On May 25, 2010, by executing an Installment Payment Arrangement, Seattle Structures acknowledged its delinquency in paying contributions, liquidated damages, and other charges to the Trust Funds, totaling $47,699.62, from December 2009, through April 2010. Bailey signed the Arrangement on Seattle Structures' behalf. On September 27, 2010, Seattle Structures executed a Revised Installment Payment Arrangement acknowledging it was delinquent and owed $60,823.39, from December 2009, through May 2010. Bailey signed the Revised Arrangement.
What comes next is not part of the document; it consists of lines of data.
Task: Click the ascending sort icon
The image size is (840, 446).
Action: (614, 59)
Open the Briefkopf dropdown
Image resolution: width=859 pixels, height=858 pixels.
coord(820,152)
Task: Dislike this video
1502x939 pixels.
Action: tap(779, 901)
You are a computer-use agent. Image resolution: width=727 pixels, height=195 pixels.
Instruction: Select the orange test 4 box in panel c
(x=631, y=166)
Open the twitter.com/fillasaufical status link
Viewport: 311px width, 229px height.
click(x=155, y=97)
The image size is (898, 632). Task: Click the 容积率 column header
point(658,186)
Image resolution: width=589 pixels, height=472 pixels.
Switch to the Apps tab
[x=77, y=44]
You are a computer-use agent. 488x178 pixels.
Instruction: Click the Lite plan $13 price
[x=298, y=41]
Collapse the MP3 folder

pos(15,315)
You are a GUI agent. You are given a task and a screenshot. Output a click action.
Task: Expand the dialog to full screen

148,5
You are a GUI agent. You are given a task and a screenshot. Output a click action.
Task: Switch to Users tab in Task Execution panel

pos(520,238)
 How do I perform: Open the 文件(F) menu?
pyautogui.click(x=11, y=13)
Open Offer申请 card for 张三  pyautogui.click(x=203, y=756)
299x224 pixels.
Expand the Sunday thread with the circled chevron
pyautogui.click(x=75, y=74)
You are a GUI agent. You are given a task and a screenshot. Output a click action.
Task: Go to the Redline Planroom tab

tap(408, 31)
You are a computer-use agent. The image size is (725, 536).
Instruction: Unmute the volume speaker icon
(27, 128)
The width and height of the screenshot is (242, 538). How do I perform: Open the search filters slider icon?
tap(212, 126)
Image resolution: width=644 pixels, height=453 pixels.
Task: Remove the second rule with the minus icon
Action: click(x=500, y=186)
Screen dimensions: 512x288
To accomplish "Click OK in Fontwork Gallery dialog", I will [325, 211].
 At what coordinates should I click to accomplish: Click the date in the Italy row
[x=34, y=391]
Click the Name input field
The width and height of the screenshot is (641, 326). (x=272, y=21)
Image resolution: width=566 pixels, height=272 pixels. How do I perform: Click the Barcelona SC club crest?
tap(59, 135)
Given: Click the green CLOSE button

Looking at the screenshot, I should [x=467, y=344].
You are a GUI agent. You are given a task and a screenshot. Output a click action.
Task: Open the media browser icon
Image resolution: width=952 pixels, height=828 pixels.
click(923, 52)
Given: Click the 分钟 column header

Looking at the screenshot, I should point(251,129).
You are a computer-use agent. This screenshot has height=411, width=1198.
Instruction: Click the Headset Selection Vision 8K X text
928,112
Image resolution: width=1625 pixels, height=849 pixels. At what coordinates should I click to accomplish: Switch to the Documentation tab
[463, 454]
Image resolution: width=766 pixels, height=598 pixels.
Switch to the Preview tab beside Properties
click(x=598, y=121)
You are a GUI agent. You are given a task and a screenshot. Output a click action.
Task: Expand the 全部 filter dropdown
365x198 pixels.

Seattle Structures defaulted on December 15, 2010. On April 7, 2011, the Trust Funds sued Seattle Structures, Bailey, and Harrison, alleging liability for fringe benefit contributions and ancillary charges owing under the labor and trust agreements, to which Seattle Structures was a party. The Trust Funds also alleged violations of ERISA (29 U.S.C. § 1145). The Trust Funds served Bailey and Harrison with requests for admission, to which Bailey and Harrison did not respond. On January 4, 2012, the Trust Funds sought summary judgment against Seattle Structures, which was granted. The Trust Funds now seek summary judgment against Bailey and Harrison, seeking $122,080.26, plus attorney fees and collection costs. Bailey and Harrison did not file a response.
Summary judgment is appropriate when, viewing the facts in the light most favorable to the nonmoving party, there is no genuine issue of material fact which would preclude summary judgment as a matter of law. Once the moving party has satisfied its burden, it is entitled to summary judgment if the non-moving party fails to present, by affidavits, depositions, answers to interrogatories, or admissions on file, "specific facts showing that there is a genuine issue for trial." Celotex Corp. v. Catrett, 477 U.S. 317, 324 (1986). "The mere existence of a scintilla of evidence in support of the non-moving party's position is not sufficient." Triton Energy Corp. v. Square D Co., 68 F.3d 1216, 1221 (9th Cir. 1995). Factual disputes whose resolution would not affect the outcome of the suit are irrelevant to the consideration of a motion for summary judgment. Anderson v. Liberty Lobby, Inc., 477 U.S. 242, 248 (1986). In other words, "summary judgment should be granted where the nonmoving party fails to offer evidence from which a reasonable [fact finder] could return a [decision] in its favor." Triton Energy, 68 F.3d at 1221.
The Trust Funds argue that Seattle Structures agreed to abide by the trust agreements' terms and conditions in the Counterpart Agreement that Harrison signed. They argue that the trust agreements unambiguously provide that an employer's corporate officers are individually liable when the employer fails to contribute to the trust funds, and that, because Harrison and Bailey are corporate officers of Seattle Structures, they are individually liable. The Trust Funds claim that Harrison's signature on the Counterpart Agreement proves his knowledge of the trust agreements' terms and conditions and Bailey's signature on the installment payment arrangements proves his knowledge of Seattle Structures' obligations under the trust agreements.
Although the trust agreements' corporate officer provision is unambiguous, Harrison and Bailey did not sign those agreements. The documents that Harrison and Bailey did sign did not explicitly say that they personally guarantee that Seattle Structures will contribute to the Trust Funds. Accordingly, a genuine issue of material fact exists regarding whether Harrison and Bailey ever personally guaranteed that Seattle Structures would contribute to the Trust Funds.
The Trust Funds also argue that Harrison and Bailey admitted liability by failing to respond to the requests for admission. However, even if the Court considers the requests admitted, they do not show whether Harrison or Bailey are personally liable for Seattle Structures' delinquency because the requests pertain to the Counterpart Agreement and the installment payment arrangements. Although Harrison and Bailey did not respond to the motion, the Trust Funds have not met their burden because the evidence presented does not show, as a matter of law, that Harrison and Bailey are personally liable for Seattle Structures' failure to pay the Trust Funds. Accordingly, Plaintiffs' Motion for Summary Judgment is DENIED.